The 2022 Fanatec GT World Challenge America Powered by AWS was the sixteenth season of the United States Auto Club's GT World Challenge America, and the fifth under ownership of SRO Motorsports Group.The season began at Sonoma Raceway on April 15, and ended at Indianapolis Motor Speedway on October 8.

K-PAX Racing and Andrea Caldarelli won the Pro category Teams' and Drivers' Championships for the second consecutive year, as Lamborghini won the Manufacturers' Championship. Racers Edge Motorsports, Mario Farnbacher, and Ashton Harrison won the Pro/Am Championships, as Harrison became the first woman to win a series championship in any category of GT World Challenge America. Triarsi Competizione, Onofrio Triarsi, and Charlie Scardina won the Am Championships as the only team in the category to participate in every round.

Calendar
The preliminary calendar was released on September 4, 2021, without disclosing the location of round two. On October 10, 2021, the SRO announced that Ozarks International Raceway would fill the vacancy in the schedule, pending FIA circuit homologation. The round at Virginia International Raceway was also postponed one week to avoid a clash with the 2022 24 Hours of Le Mans.

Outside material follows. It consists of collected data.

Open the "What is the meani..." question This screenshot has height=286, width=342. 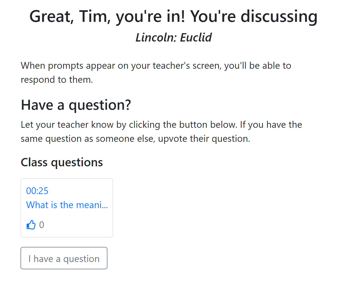(x=67, y=205)
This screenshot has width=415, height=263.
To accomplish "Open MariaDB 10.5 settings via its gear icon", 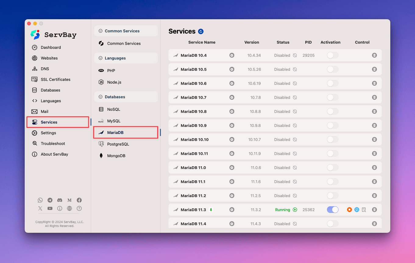I will (x=232, y=69).
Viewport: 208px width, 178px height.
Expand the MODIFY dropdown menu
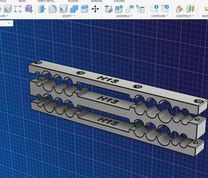69,16
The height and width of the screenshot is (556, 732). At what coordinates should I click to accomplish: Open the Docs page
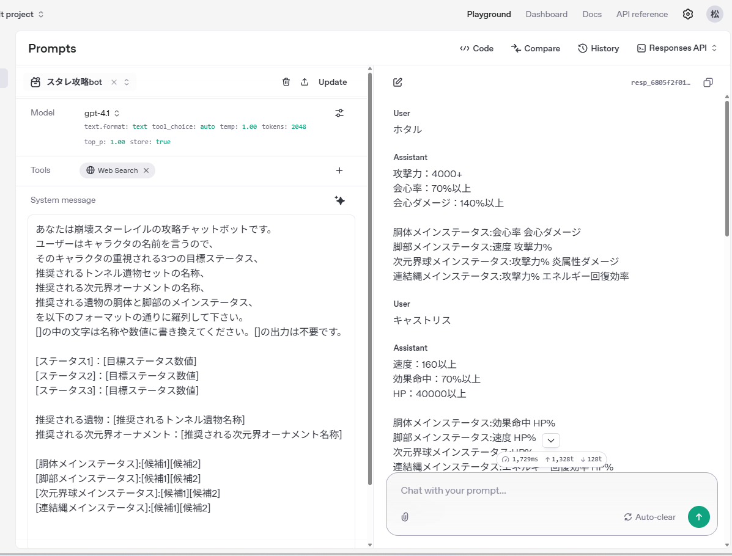[591, 13]
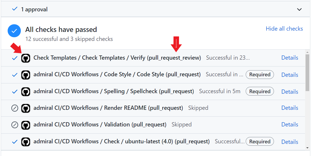The height and width of the screenshot is (156, 314).
Task: Collapse the 1 approval section
Action: click(x=299, y=9)
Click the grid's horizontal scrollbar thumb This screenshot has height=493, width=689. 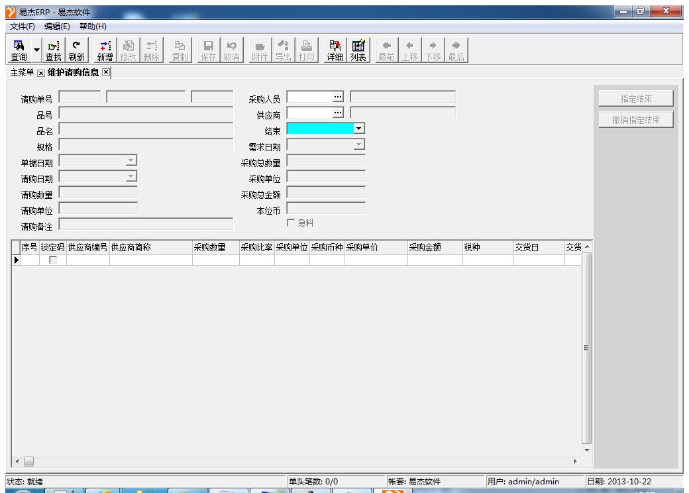[28, 461]
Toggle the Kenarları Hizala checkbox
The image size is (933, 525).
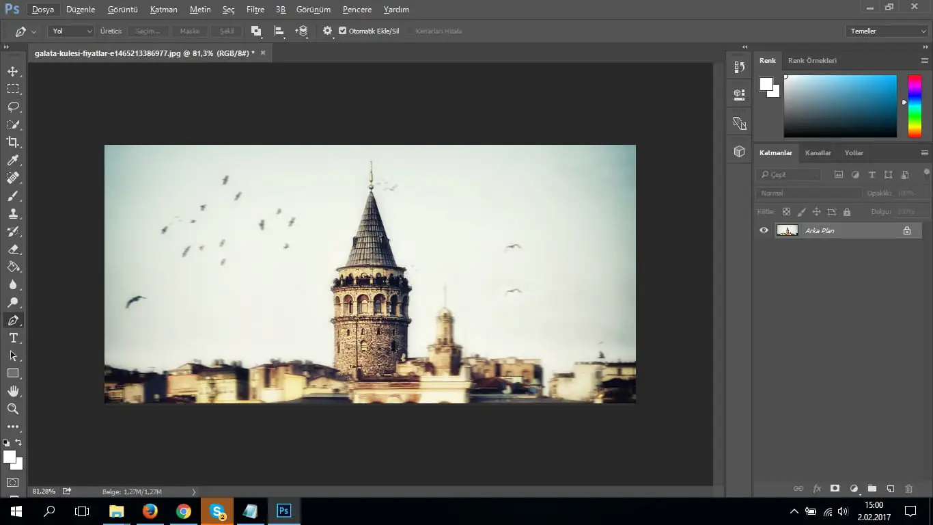(410, 31)
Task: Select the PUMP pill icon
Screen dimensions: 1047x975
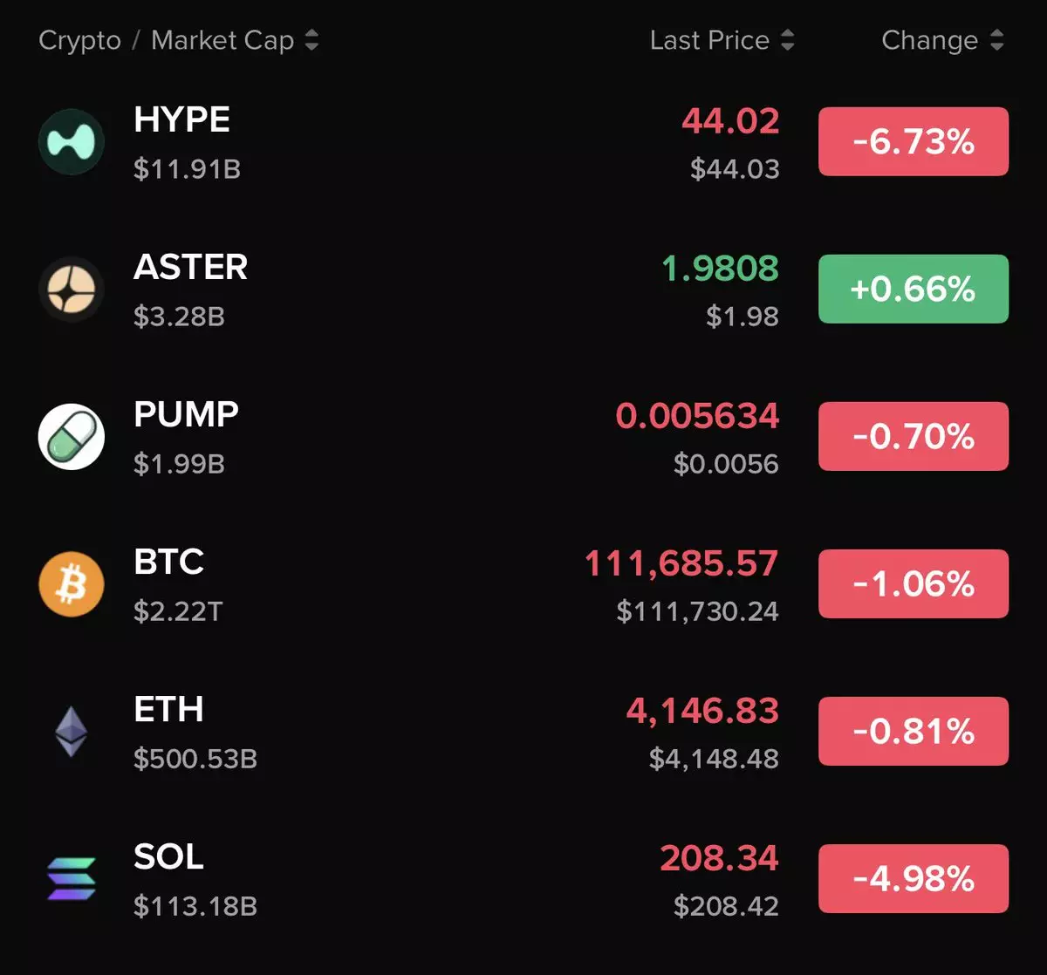Action: (x=72, y=436)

On April 27, 2022, the SRO announced that the second round at Ozarks was relocated to NOLA Motorsports Park, due to the challenges related with infrastructure and supply chain.

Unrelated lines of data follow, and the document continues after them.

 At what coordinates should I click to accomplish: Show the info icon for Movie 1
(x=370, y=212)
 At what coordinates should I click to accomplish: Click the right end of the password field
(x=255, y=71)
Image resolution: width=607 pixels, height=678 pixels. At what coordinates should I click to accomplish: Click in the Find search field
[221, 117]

The Indianapolis 8 Hours once again served as the final round of the GT World Challenge America season. However, unlike the 2021 race where points were paid after three hours of racing to eligible teams, championship points would be paid at the end of the eight-hour distance.

Entry list

Mid-season changes

 On May 10, the Pro category requirements were updated to require one Silver graded driver on every eligible team, beginning from the second race meeting at NOLA Motorsports Park. This forced the following changes within the line-ups at Lamborghini Squadra Corse teams:
 The 2021 Pro Championship winning lineup of Andrea Caldarelli and Jordan Pepper were separated, with Pepper moving to the #3 K-PAX Racing entry to join Misha Goikhberg.
 Giacomo Altoè moved from the #3 K-PAX Racing team to Pro/Am team TR3 Racing, alongside Ziad Ghandour for the NOLA and VIR rounds.
 Michele Beretta moved from TR3 Racing into the #1 K-PAX Racing entry to join Caldarelli.

 K-PAX Racing's #3 car and Turner Motorsport were moved from Pro/Am to Pro prior to the start of the first race at Sonoma Raceway, following a review of Misha Goikhberg and Michael Dinan's driver rating derogations.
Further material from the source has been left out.